Available data:
======

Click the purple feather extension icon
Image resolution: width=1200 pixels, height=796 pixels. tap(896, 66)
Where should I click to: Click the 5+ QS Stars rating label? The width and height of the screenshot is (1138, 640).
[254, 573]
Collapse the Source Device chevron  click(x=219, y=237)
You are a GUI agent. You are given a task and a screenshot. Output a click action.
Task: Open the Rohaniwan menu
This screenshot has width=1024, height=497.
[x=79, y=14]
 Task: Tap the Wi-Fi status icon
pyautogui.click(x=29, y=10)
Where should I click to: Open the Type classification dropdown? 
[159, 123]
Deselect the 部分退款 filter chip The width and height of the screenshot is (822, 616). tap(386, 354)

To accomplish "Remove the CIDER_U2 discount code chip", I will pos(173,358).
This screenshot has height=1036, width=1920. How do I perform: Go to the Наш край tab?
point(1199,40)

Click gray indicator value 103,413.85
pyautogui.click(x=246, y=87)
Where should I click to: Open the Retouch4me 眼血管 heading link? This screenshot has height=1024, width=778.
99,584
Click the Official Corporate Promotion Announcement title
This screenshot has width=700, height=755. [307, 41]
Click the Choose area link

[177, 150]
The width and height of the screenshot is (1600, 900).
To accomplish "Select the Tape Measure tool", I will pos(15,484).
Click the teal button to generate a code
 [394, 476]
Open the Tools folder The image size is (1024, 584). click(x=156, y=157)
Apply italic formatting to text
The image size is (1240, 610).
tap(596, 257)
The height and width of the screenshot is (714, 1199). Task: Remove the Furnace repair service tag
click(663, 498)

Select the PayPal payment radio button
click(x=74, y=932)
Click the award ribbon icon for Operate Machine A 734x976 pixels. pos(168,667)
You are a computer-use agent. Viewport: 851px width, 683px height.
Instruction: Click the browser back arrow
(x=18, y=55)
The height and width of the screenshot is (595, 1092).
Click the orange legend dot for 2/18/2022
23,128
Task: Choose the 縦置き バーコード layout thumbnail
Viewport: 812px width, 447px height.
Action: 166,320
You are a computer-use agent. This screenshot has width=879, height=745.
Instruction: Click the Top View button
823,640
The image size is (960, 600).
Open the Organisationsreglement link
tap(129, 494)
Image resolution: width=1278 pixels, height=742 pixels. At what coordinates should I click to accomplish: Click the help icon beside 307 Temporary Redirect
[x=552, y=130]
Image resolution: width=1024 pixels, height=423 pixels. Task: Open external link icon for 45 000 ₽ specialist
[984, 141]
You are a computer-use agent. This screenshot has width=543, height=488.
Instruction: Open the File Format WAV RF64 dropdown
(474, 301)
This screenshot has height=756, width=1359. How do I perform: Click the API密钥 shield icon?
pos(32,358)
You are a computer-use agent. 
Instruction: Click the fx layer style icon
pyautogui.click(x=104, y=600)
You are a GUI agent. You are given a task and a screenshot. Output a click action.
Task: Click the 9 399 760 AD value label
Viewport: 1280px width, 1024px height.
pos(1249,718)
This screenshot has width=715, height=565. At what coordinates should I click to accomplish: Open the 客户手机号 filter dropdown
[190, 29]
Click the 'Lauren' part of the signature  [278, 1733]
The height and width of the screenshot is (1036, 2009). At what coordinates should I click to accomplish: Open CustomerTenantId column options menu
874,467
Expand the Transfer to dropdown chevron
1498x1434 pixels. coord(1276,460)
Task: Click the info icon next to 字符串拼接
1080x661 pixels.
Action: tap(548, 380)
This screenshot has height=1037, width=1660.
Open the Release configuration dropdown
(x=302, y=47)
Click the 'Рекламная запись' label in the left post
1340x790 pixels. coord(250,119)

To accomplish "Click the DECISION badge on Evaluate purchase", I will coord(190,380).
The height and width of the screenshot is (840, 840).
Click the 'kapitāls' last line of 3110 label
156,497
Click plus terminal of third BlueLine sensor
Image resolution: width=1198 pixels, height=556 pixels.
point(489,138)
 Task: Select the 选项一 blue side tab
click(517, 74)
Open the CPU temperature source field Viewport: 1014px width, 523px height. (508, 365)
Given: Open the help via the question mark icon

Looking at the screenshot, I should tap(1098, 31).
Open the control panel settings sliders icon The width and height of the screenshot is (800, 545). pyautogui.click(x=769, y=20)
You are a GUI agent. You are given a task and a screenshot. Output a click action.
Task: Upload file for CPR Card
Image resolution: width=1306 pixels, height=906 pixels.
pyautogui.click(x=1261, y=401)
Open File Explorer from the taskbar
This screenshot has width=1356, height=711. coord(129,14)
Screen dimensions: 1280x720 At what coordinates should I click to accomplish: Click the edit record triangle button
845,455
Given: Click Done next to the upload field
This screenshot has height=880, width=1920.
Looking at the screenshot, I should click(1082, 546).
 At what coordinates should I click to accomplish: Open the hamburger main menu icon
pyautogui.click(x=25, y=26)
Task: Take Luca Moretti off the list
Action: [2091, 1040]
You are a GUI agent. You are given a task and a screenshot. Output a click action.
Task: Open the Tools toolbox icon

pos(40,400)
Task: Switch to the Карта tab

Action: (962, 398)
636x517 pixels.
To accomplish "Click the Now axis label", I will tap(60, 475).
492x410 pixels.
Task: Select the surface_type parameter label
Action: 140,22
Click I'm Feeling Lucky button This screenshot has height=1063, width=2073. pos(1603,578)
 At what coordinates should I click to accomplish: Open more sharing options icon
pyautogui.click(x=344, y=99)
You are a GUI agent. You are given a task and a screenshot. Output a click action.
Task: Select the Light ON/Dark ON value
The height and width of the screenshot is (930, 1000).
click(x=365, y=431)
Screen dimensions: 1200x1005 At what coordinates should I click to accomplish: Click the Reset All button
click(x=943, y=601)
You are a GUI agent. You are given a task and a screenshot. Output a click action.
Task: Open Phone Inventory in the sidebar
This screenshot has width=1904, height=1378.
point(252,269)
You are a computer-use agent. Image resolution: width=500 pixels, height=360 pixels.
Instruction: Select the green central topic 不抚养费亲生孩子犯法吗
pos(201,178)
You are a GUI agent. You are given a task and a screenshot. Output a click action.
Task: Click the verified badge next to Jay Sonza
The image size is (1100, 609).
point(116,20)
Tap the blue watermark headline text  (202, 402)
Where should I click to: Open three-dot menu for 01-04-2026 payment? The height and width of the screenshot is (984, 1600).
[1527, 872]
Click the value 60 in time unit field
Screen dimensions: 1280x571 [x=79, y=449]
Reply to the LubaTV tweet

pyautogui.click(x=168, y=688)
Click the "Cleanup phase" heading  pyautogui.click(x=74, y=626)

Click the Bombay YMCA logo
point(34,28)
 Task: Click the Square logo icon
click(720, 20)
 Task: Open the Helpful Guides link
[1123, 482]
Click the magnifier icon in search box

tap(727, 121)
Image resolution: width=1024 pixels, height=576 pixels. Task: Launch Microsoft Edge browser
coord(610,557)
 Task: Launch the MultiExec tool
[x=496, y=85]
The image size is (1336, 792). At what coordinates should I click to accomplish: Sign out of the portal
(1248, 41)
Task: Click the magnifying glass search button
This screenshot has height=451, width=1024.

======

Task brief: Copy each line of the data that contains the word "computer".

Output:
You are a computer-use agent. Viewport: 851px width, 683px height.
You are a computer-use agent. This screenshot has width=879, height=745.
You are a computer-use agent. This screenshot has width=543, height=488.
You are a computer-use agent. 
You are a computer-use agent. Image resolution: width=500 pixels, height=360 pixels.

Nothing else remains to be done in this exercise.